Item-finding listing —
=-=-=-=-=

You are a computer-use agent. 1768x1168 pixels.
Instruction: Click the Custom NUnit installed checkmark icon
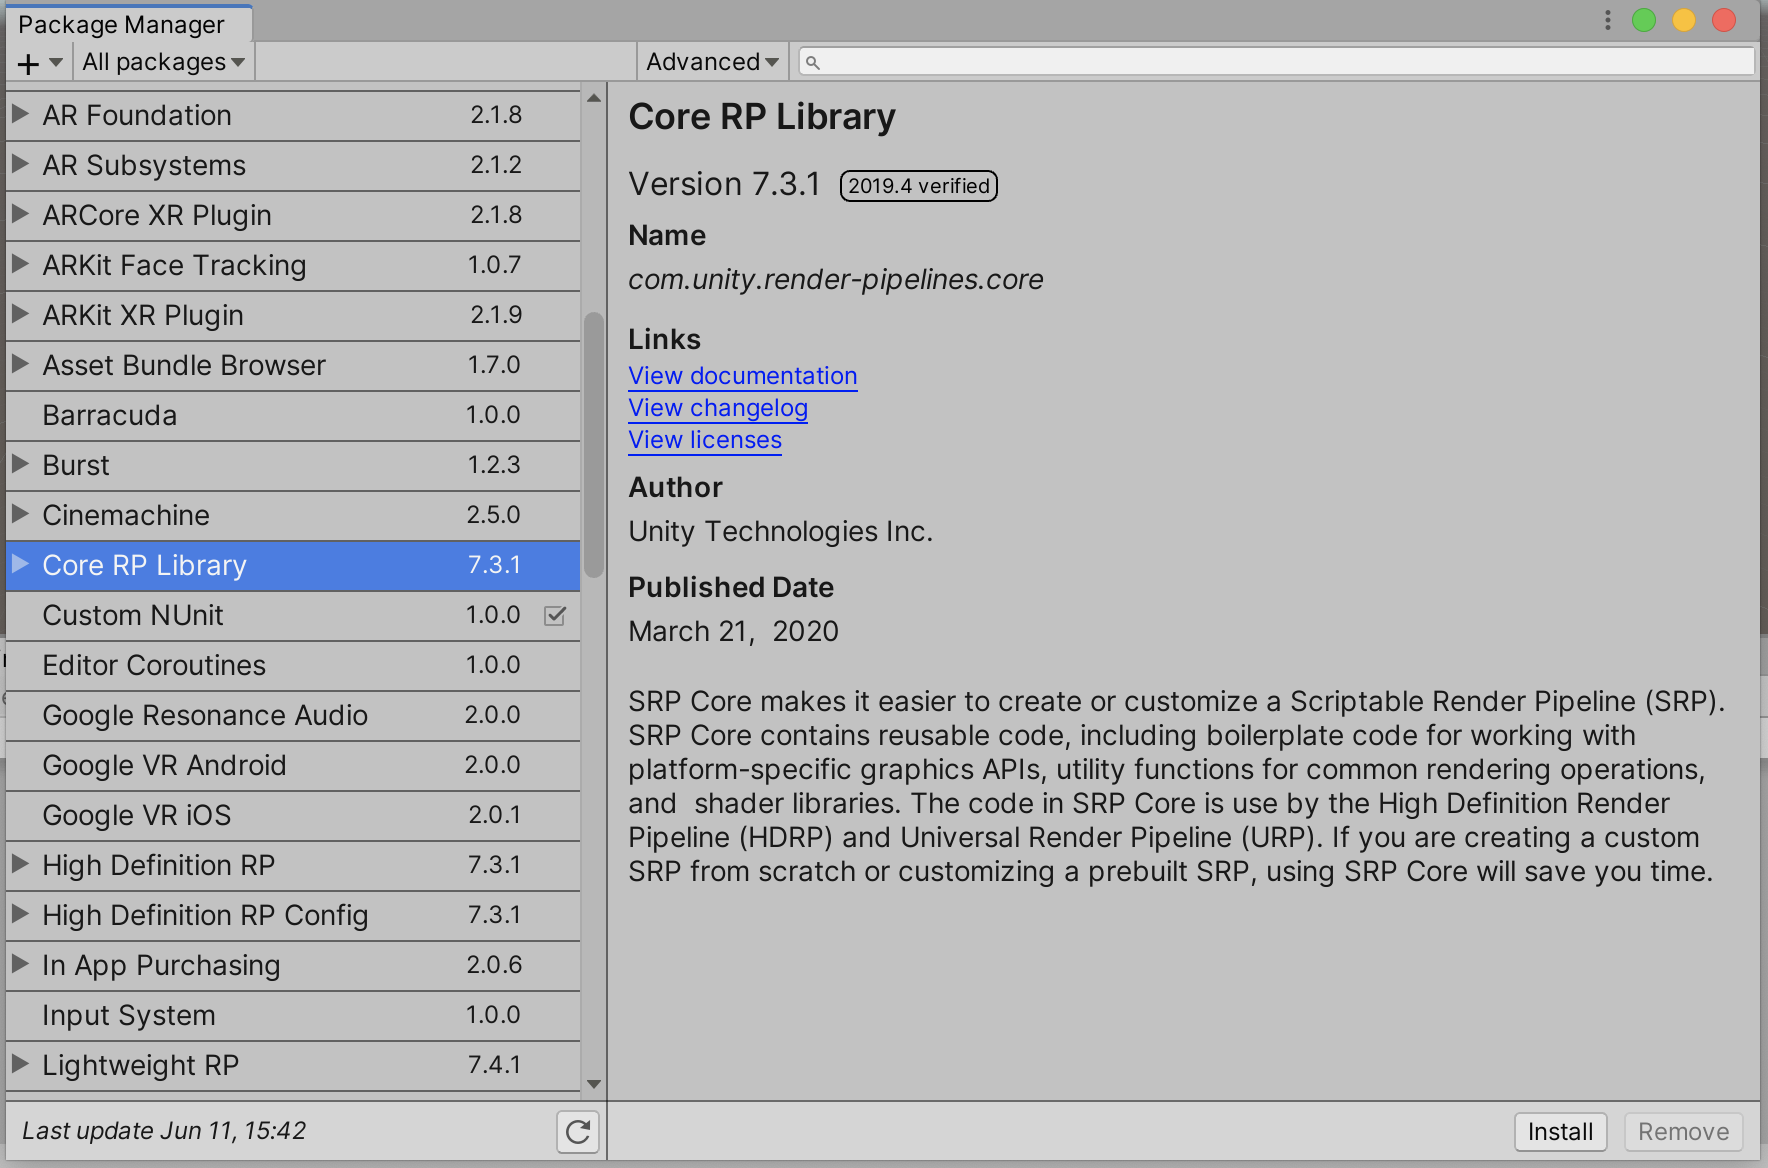556,616
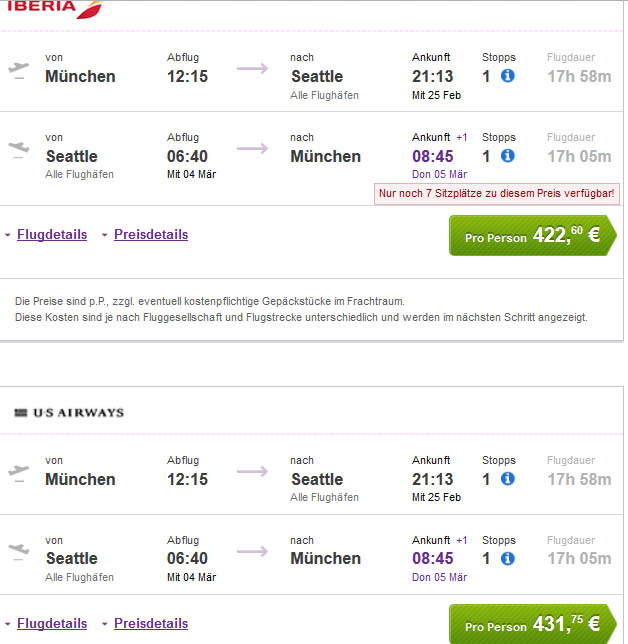Click the purple arrow in Iberia outbound row
This screenshot has width=628, height=644.
(x=253, y=68)
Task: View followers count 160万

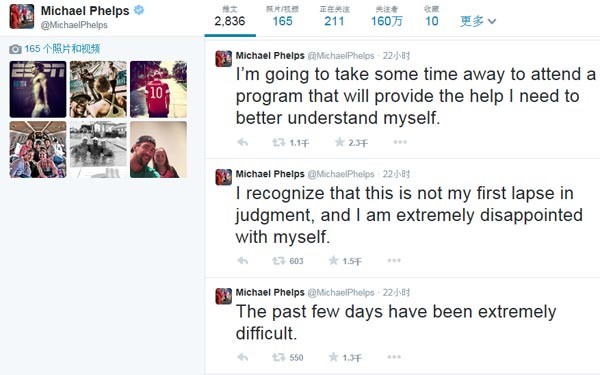Action: point(386,17)
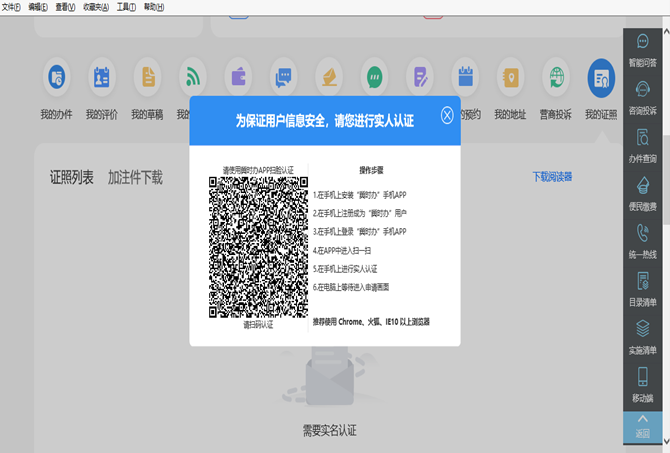The height and width of the screenshot is (453, 670).
Task: Open 统一热线 in right sidebar
Action: click(x=643, y=240)
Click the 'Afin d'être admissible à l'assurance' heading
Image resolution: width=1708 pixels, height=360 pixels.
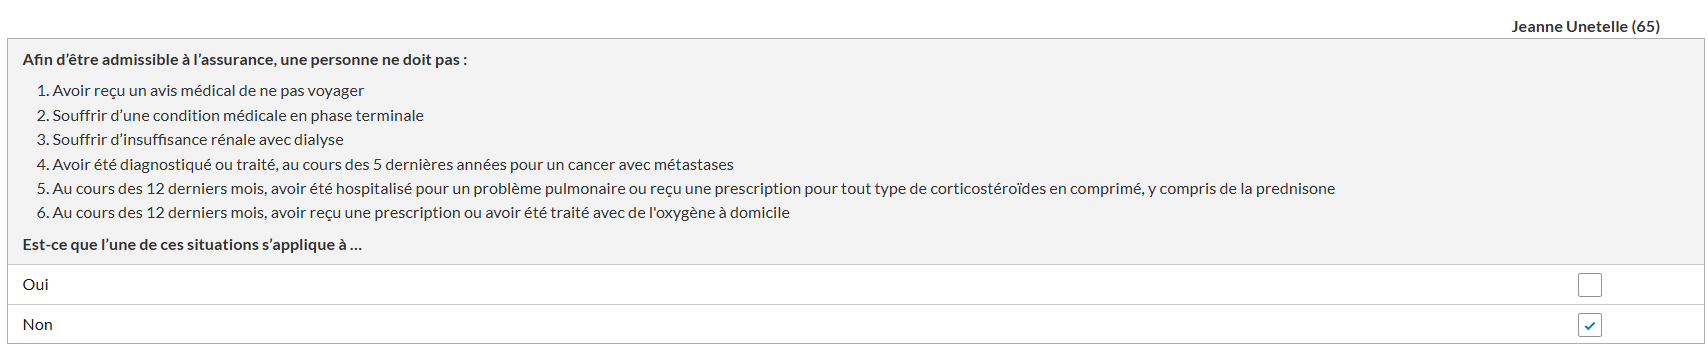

=-=-=-=-=

YOUR INSTRUCTIONS —
Convert each line of the listing above into a numbered list, skipping blank lines and omitting the pictures.

SOLVED EXERCISE —
1. You are a computer-use agent. 1768x1168 pixels.
2. Instruction: Click the Custom NUnit installed checkmark icon
3. 556,616
4. Click the purple arrow in Iberia outbound row
5. This screenshot has width=628, height=644.
6. (x=253, y=68)
7. Task: View followers count 160万
8. Action: point(386,17)
9. The height and width of the screenshot is (453, 670).
10. Task: Open 统一热线 in right sidebar
11. Action: click(x=643, y=240)
12. Click the 'Afin d'être admissible à l'assurance' heading
13. Image resolution: width=1708 pixels, height=360 pixels.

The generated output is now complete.